Il sacerdote iniziò a camminare tra i Cavalieri. La sua persona si manteneva imponente, nonostante l'età avanzata. "Il dio Ade rappresenta tutto ciò che noi combattiamo. Le sue armate di specter si stanno preparando ad invadere il mondo, di questo sono certo. Cavalieri, ciò che ora vi chiedo va oltre i limiti umani.. fermate le armate di Ade! Molti uomini comuni riterrebbero ciò impossibile, ma voi non siete uomini comuni! Siete stati forgiati per anni con il compito di fermare qualsivoglia minaccia si presentasse, per ergervi come scudo dei mortali! E questo." e la sua figura parve afflosciarsi, le parole perdettero d'intensità ". ci porta all'altra minaccia che dobbiamo affrontare..". "A questo posso rispondere io!" disse una voce, levandosi possente. I Cavalieri si voltarono nella direzione da dove essa proveniva, e scorsero stupiti una sorgente di luce dorata senza paragoni: il Cavaliere dell'Acquario era infine giunto. La sua armatura rendeva ancora di più il contrasto coi lunghi capelli bianchi, che indicavano una vecchiaia solo apparente.
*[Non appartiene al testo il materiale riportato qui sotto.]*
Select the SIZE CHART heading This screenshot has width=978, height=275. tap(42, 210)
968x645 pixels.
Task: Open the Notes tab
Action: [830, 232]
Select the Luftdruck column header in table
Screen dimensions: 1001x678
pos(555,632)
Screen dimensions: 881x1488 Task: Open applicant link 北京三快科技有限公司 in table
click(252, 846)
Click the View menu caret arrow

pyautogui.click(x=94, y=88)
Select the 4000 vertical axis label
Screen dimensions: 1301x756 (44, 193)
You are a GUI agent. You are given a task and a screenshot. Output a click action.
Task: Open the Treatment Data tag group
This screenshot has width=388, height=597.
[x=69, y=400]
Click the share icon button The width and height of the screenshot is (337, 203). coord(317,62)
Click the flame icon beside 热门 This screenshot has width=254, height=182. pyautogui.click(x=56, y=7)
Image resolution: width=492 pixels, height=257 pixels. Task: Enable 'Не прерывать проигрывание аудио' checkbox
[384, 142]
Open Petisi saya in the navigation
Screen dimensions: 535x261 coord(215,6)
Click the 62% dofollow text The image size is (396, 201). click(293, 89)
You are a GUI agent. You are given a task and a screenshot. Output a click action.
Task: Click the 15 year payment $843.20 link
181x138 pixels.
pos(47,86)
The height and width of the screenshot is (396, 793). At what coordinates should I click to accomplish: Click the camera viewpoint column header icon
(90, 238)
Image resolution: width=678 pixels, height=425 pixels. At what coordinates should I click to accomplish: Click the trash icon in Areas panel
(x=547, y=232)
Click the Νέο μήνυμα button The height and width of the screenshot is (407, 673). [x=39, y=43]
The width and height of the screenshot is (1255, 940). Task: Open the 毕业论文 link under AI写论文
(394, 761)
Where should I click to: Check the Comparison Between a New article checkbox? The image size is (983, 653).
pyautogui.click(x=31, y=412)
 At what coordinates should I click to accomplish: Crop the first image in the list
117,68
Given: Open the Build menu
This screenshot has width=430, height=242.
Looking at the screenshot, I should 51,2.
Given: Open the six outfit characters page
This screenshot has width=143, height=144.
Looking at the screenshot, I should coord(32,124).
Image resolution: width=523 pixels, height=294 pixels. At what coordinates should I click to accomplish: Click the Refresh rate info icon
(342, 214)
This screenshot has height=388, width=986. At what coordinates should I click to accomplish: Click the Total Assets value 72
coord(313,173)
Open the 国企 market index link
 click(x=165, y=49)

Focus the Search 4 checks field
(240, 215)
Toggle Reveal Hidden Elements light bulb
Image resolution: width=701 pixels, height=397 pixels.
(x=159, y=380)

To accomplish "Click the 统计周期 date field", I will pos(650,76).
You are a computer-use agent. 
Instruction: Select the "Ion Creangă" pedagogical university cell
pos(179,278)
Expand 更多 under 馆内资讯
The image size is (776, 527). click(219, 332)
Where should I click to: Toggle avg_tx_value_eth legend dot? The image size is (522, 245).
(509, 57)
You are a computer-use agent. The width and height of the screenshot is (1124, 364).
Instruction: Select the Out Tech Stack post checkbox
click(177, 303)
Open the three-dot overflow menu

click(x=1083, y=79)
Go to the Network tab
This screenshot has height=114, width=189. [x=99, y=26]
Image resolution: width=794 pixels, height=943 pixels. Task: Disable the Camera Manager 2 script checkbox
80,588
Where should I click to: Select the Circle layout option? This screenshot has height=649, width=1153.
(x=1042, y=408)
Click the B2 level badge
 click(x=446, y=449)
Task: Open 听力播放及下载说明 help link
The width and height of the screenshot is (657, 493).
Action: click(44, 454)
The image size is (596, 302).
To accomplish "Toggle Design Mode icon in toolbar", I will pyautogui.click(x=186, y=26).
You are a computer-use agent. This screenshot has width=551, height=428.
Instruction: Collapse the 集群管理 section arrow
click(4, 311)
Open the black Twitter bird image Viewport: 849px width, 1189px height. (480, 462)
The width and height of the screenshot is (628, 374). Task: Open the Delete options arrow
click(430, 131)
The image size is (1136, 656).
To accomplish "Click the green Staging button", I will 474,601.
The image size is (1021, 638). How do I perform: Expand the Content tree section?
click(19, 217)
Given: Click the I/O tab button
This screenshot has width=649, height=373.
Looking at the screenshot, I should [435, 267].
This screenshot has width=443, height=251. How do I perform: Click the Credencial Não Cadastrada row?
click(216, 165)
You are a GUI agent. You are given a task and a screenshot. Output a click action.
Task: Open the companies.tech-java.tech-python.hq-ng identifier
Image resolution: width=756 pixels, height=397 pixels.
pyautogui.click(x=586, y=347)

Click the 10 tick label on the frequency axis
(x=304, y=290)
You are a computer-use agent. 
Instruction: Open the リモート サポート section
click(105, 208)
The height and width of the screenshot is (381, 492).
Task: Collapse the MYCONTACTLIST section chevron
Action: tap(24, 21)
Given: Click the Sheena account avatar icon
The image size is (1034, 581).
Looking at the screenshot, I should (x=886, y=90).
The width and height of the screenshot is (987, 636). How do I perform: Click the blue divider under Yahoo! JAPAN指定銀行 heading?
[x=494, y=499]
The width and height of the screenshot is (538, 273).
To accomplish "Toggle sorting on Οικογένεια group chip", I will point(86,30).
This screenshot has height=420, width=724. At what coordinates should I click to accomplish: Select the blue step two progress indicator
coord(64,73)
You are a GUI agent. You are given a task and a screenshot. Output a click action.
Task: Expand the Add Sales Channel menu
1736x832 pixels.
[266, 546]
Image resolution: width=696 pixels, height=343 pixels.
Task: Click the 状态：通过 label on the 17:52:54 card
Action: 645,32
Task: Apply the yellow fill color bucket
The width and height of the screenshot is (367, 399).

La sua figura si ergeva in una statuaria bellezza, che pareva in grado di mozzare il respiro al Tempo.

"Sono Odin dell'Acquario, giunto al Grande Tempio per ordine del Sommo Sacerdote di Atene!". Detto questo, si inchino dinanzi al celebrante di Atena. Quest'ultimo, calpestando il lussuoso rivestimento in marmo del pavimento delle sue Stanze, giunse alla figura che gli stava inginocchiata dinanzi. Odin pareva ora più piccolo, più umile e.. era possibile? Sembrava più vecchio.

"Dimmi tutto, Odin".

"Tre sconosciuti mi hanno fermato, lungo uno dei sentieri che portano ad Atene: mi hanno chiesto se ero un Cavaliere d'Oro. Ebbene, troverete tre statue di ghiaccio che fanno muta guardia al sentiero stesso... ma prima di morire, hanno proclamato la loro fedeltà a qualcuno. Ho l'autorizzazione a dire il suo nome?". Il mondo intero sembrò trattenere il respiro, mentre il Sacerdote faceva un impercettibile cenno del capo. Odin sospirò. Ciò che aveva temuto si stava realizzando: era giunta l'ora che i nuovi Cavalieri sapessero. Si raddrizzò lentamente, e disse tutto d'un fiato: "Tifone".

Prima che qualcuno potesse fare qualcosa, prima che qualcuno potesse dire qualcosa,

prima che qualcuno potesse anche solo pensarlo Atena apparve.

Fu un trittico di luce: ai lati stavano due sacerdotesse d'oro, quella del Cancro e quella della Vergine, che splendevano di una luce sovrannaturale.

Ma era niente in confronto alla figura che, come le due sacerdotesse, si materializzò dal nulla. Teneva per mano entrambe, e il suo cosmo era mille volte più rilucente.. infine, Atena fu del tutto visibile ai Cavalieri.

Sion avrebbe voluto piangere. Era una bambina cieca.